Twenty-two people died at GTB, while another two passed away at Lok Nayak Hospital yesterday, medical superintendent Kishore Singh told AFP.
Three more were reported later in the night.
Senior Congress leader and former home minister P Chidambaram described the violence in Delhi as a colossal failure of Delhi Police.
And locals accused the police of doing nothing to help -- or worse.
"We tried to make many calls to the police ...But police did not help us at all.
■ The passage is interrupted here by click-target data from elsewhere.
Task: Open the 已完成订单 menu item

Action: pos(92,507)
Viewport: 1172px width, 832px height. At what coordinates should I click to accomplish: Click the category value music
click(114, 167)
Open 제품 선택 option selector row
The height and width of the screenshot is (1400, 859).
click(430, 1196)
We tried to save the women at the protest site but instead policemen started beating us up," Naeem Malik, a local, said yesterday about the violence on Monday and Tuesday, showing wounds on his leg and hands.
Elsewhere a firetruck tried to put out blazes from the previous night, the air thick with smoke from still-smouldering cars, motorbikes, shops and homes.
"They say we are not Indians, but we are Indians by blood," Farhat, 22, said in her father's shop as police looked on.
"There is no police in the streets at night, just during the day."
The area is home to mostly poorer economic migrants from elsewhere in India living in shanty neighbourhoods, and some fled yesterday fearing more clashes at the night.
The unrest comes amid growing concerns at home and abroad about India's direction and the future of its 200 million Muslims since Modi's Hindu nationalist BJP swept to a second term last year.
Since winning a second term, Modi's government has revoked the partial autonomy of Kashmir, India's only Muslim-majority state, and said it wants to conduct a nationwide citizens' register to weed out "infiltrators".
Together with the citizenship law, which fast-tracks claims for persecuted non-Muslim religious immigrants, this has stoked fears that Modi's master plan is to remould India as a Hindu nation, something he denies.
The citizenship law has sparked months of nationwide protests as well as clashes that killed more than 25 people in December.
The latest flare-up in violence occurred as US President Donald Trump held talks with Modi in Delhi on Tuesday. The visit was not visibly interrupted.
Indian government sources have said the violence appears to have been "orchestrated", as it came at a time when Trump was visiting the country.